#### [Given instruction]
Can you repeat every one of the records below word for word, changing nothing?

>> START

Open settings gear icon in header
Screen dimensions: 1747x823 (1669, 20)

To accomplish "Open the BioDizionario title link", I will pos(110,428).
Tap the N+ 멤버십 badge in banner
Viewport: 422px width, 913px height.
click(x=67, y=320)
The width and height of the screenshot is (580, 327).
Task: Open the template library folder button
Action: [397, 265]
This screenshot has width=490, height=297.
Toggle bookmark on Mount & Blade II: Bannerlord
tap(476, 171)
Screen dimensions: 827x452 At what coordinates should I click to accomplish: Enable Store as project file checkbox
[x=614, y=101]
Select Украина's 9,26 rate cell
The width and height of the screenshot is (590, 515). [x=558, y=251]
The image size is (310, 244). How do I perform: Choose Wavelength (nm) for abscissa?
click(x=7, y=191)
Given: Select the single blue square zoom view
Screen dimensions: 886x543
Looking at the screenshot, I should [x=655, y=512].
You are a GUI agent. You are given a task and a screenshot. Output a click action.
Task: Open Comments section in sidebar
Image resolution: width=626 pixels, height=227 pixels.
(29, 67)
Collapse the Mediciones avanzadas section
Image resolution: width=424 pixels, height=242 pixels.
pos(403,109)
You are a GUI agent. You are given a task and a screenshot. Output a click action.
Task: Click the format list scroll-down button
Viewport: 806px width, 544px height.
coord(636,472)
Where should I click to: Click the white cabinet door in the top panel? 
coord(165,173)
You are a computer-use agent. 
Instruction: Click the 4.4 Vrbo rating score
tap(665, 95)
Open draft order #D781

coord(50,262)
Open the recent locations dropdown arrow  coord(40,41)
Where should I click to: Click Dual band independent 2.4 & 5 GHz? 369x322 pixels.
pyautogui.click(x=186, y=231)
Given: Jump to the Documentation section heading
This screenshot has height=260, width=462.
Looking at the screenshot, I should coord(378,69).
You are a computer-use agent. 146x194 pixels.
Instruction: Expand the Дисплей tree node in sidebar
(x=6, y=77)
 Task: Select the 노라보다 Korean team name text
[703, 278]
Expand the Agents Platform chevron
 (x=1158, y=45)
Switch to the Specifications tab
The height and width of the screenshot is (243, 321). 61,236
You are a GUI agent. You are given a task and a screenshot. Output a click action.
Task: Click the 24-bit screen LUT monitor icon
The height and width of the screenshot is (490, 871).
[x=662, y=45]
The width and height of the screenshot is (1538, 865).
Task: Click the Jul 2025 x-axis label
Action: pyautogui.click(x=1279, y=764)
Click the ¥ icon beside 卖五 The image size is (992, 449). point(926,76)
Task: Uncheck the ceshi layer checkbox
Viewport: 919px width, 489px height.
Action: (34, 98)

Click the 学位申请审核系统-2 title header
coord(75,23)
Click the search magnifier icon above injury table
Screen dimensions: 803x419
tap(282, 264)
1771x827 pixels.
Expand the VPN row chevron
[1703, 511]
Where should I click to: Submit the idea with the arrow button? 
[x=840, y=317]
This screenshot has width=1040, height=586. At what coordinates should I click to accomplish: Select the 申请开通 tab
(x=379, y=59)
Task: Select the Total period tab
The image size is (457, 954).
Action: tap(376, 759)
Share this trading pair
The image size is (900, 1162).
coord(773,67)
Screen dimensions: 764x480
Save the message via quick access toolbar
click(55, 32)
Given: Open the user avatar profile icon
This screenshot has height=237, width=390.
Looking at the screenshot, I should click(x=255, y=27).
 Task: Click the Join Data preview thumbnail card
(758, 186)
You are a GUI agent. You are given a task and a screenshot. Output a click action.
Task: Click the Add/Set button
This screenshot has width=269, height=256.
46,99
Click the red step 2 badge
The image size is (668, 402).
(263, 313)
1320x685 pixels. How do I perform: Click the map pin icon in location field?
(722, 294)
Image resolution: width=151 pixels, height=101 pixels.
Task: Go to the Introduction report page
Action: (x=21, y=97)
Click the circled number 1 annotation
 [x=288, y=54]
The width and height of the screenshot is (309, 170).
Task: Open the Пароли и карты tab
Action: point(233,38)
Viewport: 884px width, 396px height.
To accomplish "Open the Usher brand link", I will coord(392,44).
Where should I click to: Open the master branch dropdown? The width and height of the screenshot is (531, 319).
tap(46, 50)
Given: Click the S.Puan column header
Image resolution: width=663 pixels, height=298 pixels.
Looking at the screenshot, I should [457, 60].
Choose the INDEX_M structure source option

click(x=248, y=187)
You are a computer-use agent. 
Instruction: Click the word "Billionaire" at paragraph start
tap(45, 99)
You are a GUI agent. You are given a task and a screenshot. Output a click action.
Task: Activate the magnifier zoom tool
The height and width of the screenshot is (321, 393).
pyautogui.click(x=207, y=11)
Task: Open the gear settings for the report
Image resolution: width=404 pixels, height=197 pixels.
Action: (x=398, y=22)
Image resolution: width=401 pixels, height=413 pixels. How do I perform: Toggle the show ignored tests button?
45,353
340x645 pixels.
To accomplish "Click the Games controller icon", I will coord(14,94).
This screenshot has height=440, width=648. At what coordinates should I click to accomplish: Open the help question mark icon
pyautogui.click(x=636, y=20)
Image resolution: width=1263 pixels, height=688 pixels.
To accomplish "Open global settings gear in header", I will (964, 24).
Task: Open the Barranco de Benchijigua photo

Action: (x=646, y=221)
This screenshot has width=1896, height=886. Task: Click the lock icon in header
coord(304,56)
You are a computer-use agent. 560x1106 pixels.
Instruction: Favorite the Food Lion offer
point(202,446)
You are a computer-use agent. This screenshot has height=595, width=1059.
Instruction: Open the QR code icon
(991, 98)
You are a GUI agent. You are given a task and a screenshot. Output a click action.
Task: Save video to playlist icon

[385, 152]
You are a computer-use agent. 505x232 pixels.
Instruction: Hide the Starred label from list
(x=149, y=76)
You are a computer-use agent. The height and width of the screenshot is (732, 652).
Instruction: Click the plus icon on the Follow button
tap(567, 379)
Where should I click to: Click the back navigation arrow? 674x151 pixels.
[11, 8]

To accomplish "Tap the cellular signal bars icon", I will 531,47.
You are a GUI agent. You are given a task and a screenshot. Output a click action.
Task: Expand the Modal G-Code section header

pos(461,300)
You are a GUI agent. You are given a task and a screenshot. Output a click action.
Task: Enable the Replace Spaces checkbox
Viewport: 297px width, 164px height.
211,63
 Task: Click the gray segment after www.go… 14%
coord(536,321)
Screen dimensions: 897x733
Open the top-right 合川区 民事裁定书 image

>> END

#### [Response to this task]
Open settings gear icon in header
Screen dimensions: 1747x823 (1669, 20)

To accomplish "Open the BioDizionario title link", I will pos(110,428).
Tap the N+ 멤버십 badge in banner
Viewport: 422px width, 913px height.
click(x=67, y=320)
The width and height of the screenshot is (580, 327).
Task: Open the template library folder button
Action: [397, 265]
This screenshot has width=490, height=297.
Toggle bookmark on Mount & Blade II: Bannerlord
tap(476, 171)
Screen dimensions: 827x452 At what coordinates should I click to accomplish: Enable Store as project file checkbox
[x=614, y=101]
Select Украина's 9,26 rate cell
The width and height of the screenshot is (590, 515). [x=558, y=251]
The image size is (310, 244). How do I perform: Choose Wavelength (nm) for abscissa?
click(x=7, y=191)
Given: Select the single blue square zoom view
Screen dimensions: 886x543
Looking at the screenshot, I should [x=655, y=512].
You are a GUI agent. You are given a task and a screenshot. Output a click action.
Task: Open Comments section in sidebar
Image resolution: width=626 pixels, height=227 pixels.
(29, 67)
Collapse the Mediciones avanzadas section
Image resolution: width=424 pixels, height=242 pixels.
pos(403,109)
You are a GUI agent. You are given a task and a screenshot. Output a click action.
Task: Click the format list scroll-down button
Viewport: 806px width, 544px height.
coord(636,472)
Where should I click to: Click the white cabinet door in the top panel? 
coord(165,173)
You are a computer-use agent. 
Instruction: Click the 4.4 Vrbo rating score
tap(665, 95)
Open draft order #D781

coord(50,262)
Open the recent locations dropdown arrow  coord(40,41)
Where should I click to: Click Dual band independent 2.4 & 5 GHz? 369x322 pixels.
pyautogui.click(x=186, y=231)
Given: Jump to the Documentation section heading
This screenshot has height=260, width=462.
Looking at the screenshot, I should coord(378,69).
You are a computer-use agent. 146x194 pixels.
Instruction: Expand the Дисплей tree node in sidebar
(x=6, y=77)
 Task: Select the 노라보다 Korean team name text
[703, 278]
Expand the Agents Platform chevron
 (x=1158, y=45)
Switch to the Specifications tab
The height and width of the screenshot is (243, 321). 61,236
You are a GUI agent. You are given a task and a screenshot. Output a click action.
Task: Click the 24-bit screen LUT monitor icon
The height and width of the screenshot is (490, 871).
[x=662, y=45]
The width and height of the screenshot is (1538, 865).
Task: Click the Jul 2025 x-axis label
Action: pyautogui.click(x=1279, y=764)
Click the ¥ icon beside 卖五 The image size is (992, 449). point(926,76)
Task: Uncheck the ceshi layer checkbox
Viewport: 919px width, 489px height.
Action: (34, 98)

Click the 学位申请审核系统-2 title header
coord(75,23)
Click the search magnifier icon above injury table
Screen dimensions: 803x419
tap(282, 264)
1771x827 pixels.
Expand the VPN row chevron
[1703, 511]
Where should I click to: Submit the idea with the arrow button? 
[x=840, y=317]
This screenshot has width=1040, height=586. At what coordinates should I click to accomplish: Select the 申请开通 tab
(x=379, y=59)
Task: Select the Total period tab
The image size is (457, 954).
Action: tap(376, 759)
Share this trading pair
The image size is (900, 1162).
coord(773,67)
Screen dimensions: 764x480
Save the message via quick access toolbar
click(55, 32)
Given: Open the user avatar profile icon
This screenshot has height=237, width=390.
Looking at the screenshot, I should click(x=255, y=27).
 Task: Click the Join Data preview thumbnail card
(758, 186)
You are a GUI agent. You are given a task and a screenshot. Output a click action.
Task: Click the Add/Set button
This screenshot has width=269, height=256.
46,99
Click the red step 2 badge
The image size is (668, 402).
(263, 313)
1320x685 pixels. How do I perform: Click the map pin icon in location field?
(722, 294)
Image resolution: width=151 pixels, height=101 pixels.
Task: Go to the Introduction report page
Action: (x=21, y=97)
Click the circled number 1 annotation
 [x=288, y=54]
The width and height of the screenshot is (309, 170).
Task: Open the Пароли и карты tab
Action: point(233,38)
Viewport: 884px width, 396px height.
To accomplish "Open the Usher brand link", I will coord(392,44).
Where should I click to: Open the master branch dropdown? The width and height of the screenshot is (531, 319).
tap(46, 50)
Given: Click the S.Puan column header
Image resolution: width=663 pixels, height=298 pixels.
Looking at the screenshot, I should [457, 60].
Choose the INDEX_M structure source option

click(x=248, y=187)
You are a computer-use agent. 
Instruction: Click the word "Billionaire" at paragraph start
tap(45, 99)
You are a GUI agent. You are given a task and a screenshot. Output a click action.
Task: Activate the magnifier zoom tool
The height and width of the screenshot is (321, 393).
pyautogui.click(x=207, y=11)
Task: Open the gear settings for the report
Image resolution: width=404 pixels, height=197 pixels.
Action: (x=398, y=22)
Image resolution: width=401 pixels, height=413 pixels. How do I perform: Toggle the show ignored tests button?
45,353
340x645 pixels.
To accomplish "Click the Games controller icon", I will coord(14,94).
This screenshot has height=440, width=648. At what coordinates should I click to accomplish: Open the help question mark icon
pyautogui.click(x=636, y=20)
Image resolution: width=1263 pixels, height=688 pixels.
To accomplish "Open global settings gear in header", I will (964, 24).
Task: Open the Barranco de Benchijigua photo

Action: (x=646, y=221)
This screenshot has width=1896, height=886. Task: Click the lock icon in header
coord(304,56)
You are a computer-use agent. 560x1106 pixels.
Instruction: Favorite the Food Lion offer
point(202,446)
You are a computer-use agent. This screenshot has height=595, width=1059.
Instruction: Open the QR code icon
(991, 98)
You are a GUI agent. You are given a task and a screenshot. Output a click action.
Task: Save video to playlist icon

[385, 152]
You are a computer-use agent. 505x232 pixels.
Instruction: Hide the Starred label from list
(x=149, y=76)
You are a computer-use agent. The height and width of the screenshot is (732, 652).
Instruction: Click the plus icon on the Follow button
tap(567, 379)
Where should I click to: Click the back navigation arrow? 674x151 pixels.
[11, 8]

To accomplish "Tap the cellular signal bars icon", I will 531,47.
You are a GUI agent. You are given a task and a screenshot. Output a click action.
Task: Expand the Modal G-Code section header

pos(461,300)
You are a GUI agent. You are given a task and a screenshot. Output a click action.
Task: Enable the Replace Spaces checkbox
Viewport: 297px width, 164px height.
211,63
 Task: Click the gray segment after www.go… 14%
coord(536,321)
Screen dimensions: 897x733
Open the top-right 合川区 民事裁定书 image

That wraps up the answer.